- Problem requirements
In the text below on the General Assembly resolution on Palestine, what vote figures appear in the quoted Abba Eban line?
Selected text start
If all the territory captured by Israel in its defensive war is being illegally occupied then it might be open to the newly recognized “Palestinian State” to try to bring a case before the International Criminal Court against Israeli political and military leaders who are involved in the occupation. This would mean that virtually every Israeli leader could be placed on trial. What this would entail realistically is that they could not travel to countries which might extradite them for trial in the Hague.


These absurd conclusions follow from the theater of the absurd that occurred when the General Assembly, for the thousandth time, issued an irrelevantly one sided declaration on Palestine. As Abba Eban once put it: “If Algeria introduced a General Assembly Resolution that the world was flat and that Israel had flattened it, it would pass 100 to 10 with 50 abstentions.” That’s pretty much what happened the other day. I wonder whether the European countries that voted for the Resolution knew what a tangled web they were weaving.

Nor was this Resolution a recognition of the two-state solution, since a considerable number of states who voted for it have refused to recognize Israel’s right to exist. What they were looking for was a one-state resolution—that one state being yet another Islamic country that voted for Hamas in the last election and that is likely to be governed by Sharia Law that will not allow Jews or Christians equal rights.
Selected text end
Rows start
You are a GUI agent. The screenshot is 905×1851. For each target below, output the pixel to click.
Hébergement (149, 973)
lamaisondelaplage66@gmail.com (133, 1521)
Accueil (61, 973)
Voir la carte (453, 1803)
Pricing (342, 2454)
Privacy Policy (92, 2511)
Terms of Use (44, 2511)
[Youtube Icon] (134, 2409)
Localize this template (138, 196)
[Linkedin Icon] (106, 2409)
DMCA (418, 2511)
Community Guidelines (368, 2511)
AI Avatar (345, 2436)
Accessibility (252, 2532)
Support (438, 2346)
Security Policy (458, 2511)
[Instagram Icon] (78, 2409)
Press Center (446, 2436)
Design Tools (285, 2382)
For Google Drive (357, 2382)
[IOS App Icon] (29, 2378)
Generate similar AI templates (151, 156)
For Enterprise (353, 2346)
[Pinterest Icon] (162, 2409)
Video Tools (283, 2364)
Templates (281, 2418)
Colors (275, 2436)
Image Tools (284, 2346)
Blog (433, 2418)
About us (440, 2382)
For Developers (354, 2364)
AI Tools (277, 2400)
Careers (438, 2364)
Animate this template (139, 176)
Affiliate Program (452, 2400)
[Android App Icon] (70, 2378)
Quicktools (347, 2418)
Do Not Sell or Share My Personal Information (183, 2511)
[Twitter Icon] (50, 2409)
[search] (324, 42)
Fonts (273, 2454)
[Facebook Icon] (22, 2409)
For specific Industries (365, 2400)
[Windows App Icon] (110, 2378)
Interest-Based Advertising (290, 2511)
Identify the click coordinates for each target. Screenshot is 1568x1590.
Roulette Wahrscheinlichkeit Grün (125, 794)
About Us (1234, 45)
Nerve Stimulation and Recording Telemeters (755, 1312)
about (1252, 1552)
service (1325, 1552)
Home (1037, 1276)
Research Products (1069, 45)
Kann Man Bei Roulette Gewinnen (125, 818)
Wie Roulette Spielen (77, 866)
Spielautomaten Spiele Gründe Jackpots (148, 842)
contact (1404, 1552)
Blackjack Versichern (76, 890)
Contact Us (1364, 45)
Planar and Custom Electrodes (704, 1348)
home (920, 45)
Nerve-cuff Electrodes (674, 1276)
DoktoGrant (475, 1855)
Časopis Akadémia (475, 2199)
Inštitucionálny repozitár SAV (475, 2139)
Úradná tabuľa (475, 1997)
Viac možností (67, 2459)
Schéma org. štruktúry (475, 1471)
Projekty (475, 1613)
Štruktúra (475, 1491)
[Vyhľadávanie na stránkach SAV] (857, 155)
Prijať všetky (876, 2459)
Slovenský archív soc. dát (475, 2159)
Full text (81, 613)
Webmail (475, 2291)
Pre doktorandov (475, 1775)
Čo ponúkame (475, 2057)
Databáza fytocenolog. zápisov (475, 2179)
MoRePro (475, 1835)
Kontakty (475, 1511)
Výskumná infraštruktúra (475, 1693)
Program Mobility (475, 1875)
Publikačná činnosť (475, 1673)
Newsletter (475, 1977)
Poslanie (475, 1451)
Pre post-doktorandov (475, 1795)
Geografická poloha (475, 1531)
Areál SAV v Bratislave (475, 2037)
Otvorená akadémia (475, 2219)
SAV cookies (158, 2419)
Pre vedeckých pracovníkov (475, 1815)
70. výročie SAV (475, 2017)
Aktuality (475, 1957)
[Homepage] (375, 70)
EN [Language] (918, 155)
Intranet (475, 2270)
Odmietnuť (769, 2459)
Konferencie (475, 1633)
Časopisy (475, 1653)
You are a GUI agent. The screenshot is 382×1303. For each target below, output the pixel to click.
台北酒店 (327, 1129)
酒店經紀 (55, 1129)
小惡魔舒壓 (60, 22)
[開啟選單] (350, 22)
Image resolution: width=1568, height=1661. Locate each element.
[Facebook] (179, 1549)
Rows end
- Answer to this task
100 in favor, 10 against, and 50 abstentions.